Give the item lines as a JSON list of strings, one string per line, beginning at the line that contains "Where should I click to: Click the yellow" and running through the end of the items. Omit blank lines, and leave the pictures out of the answer.

──────── GIVEN RECORDS ────────

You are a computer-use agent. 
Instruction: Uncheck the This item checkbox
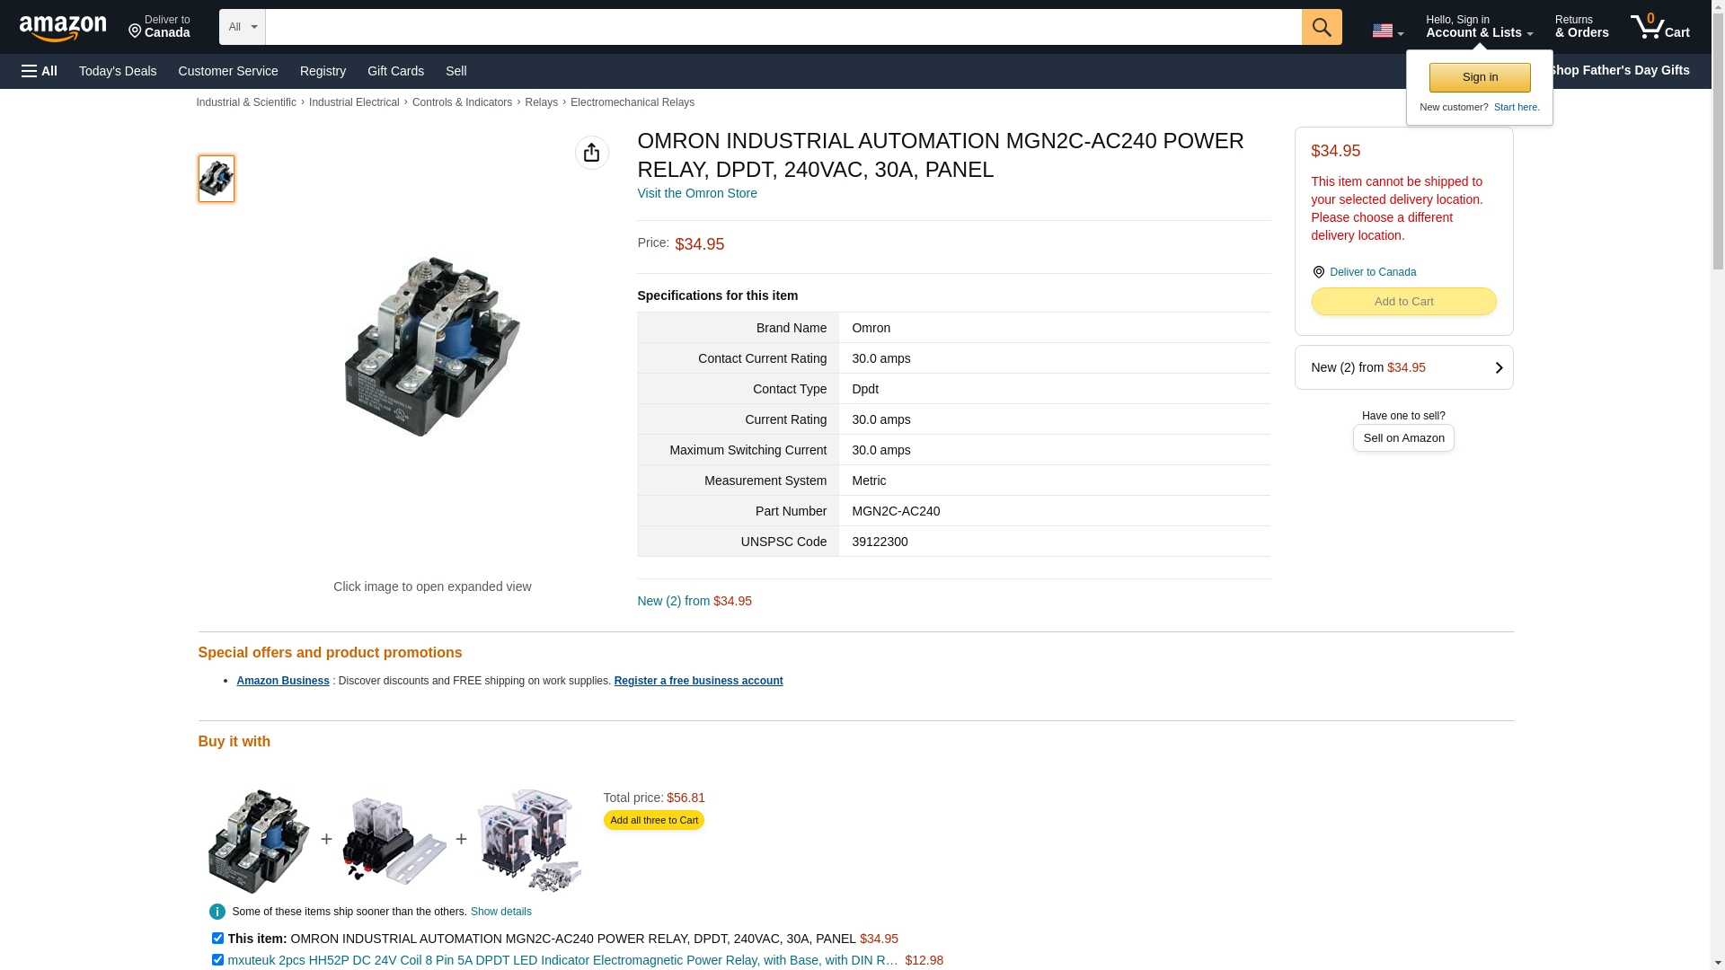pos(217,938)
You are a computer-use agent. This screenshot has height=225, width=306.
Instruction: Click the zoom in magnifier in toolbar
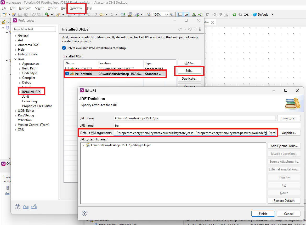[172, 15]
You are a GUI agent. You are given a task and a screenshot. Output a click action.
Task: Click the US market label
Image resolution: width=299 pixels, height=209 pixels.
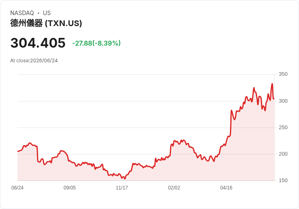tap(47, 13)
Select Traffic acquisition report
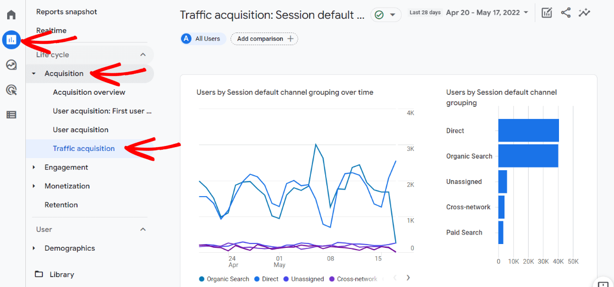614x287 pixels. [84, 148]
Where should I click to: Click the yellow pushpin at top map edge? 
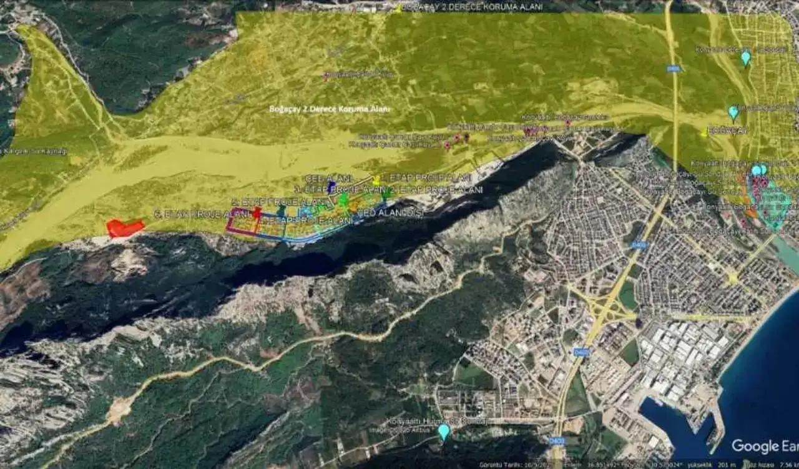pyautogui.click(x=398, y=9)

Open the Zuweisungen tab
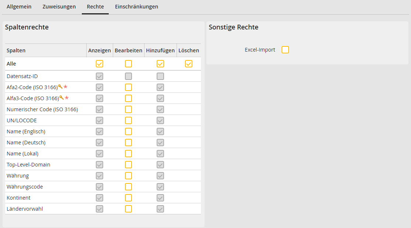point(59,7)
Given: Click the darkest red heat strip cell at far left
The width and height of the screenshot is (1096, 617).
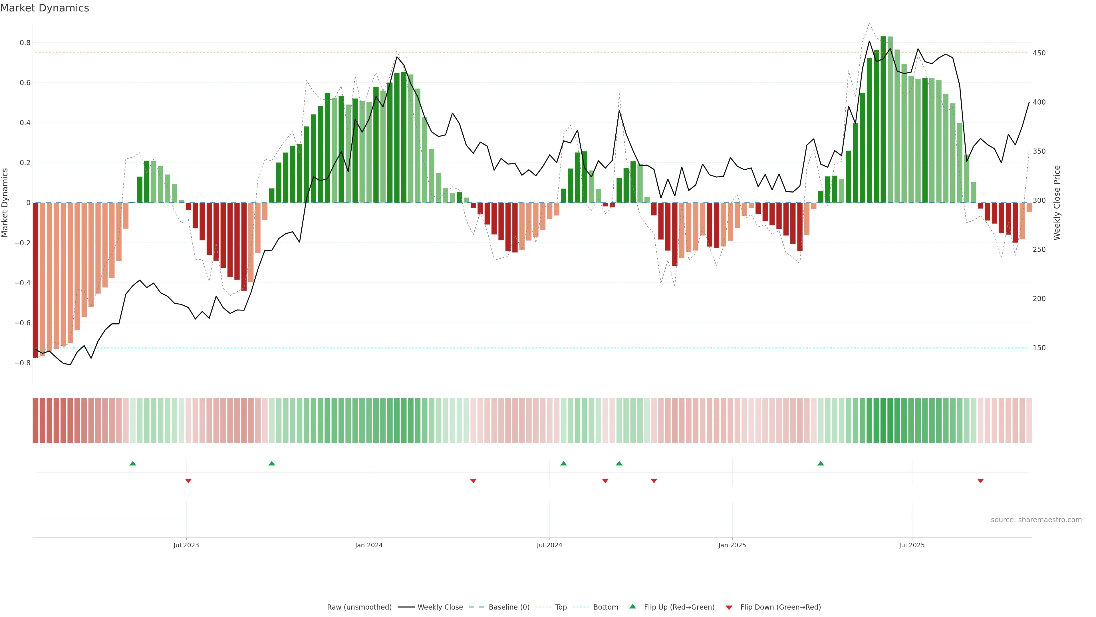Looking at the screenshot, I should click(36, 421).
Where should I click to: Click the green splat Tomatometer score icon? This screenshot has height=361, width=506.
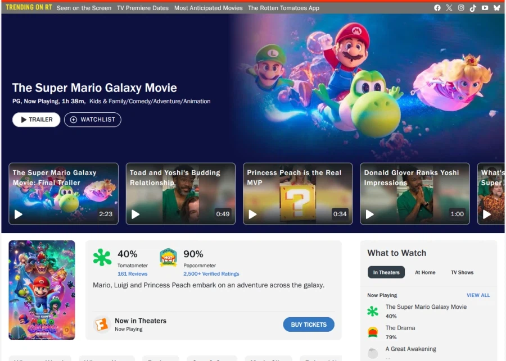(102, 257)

────────

RESPONSE -
[
  "Where should I click to: Click the yellow pushpin at top map edge? ",
  "pyautogui.click(x=398, y=9)",
  "Open the Zuweisungen tab",
  "point(59,7)",
  "Given: Click the darkest red heat strip cell at far left",
  "The width and height of the screenshot is (1096, 617).",
  "Looking at the screenshot, I should click(36, 421).",
  "Where should I click to: Click the green splat Tomatometer score icon? This screenshot has height=361, width=506.",
  "(102, 257)"
]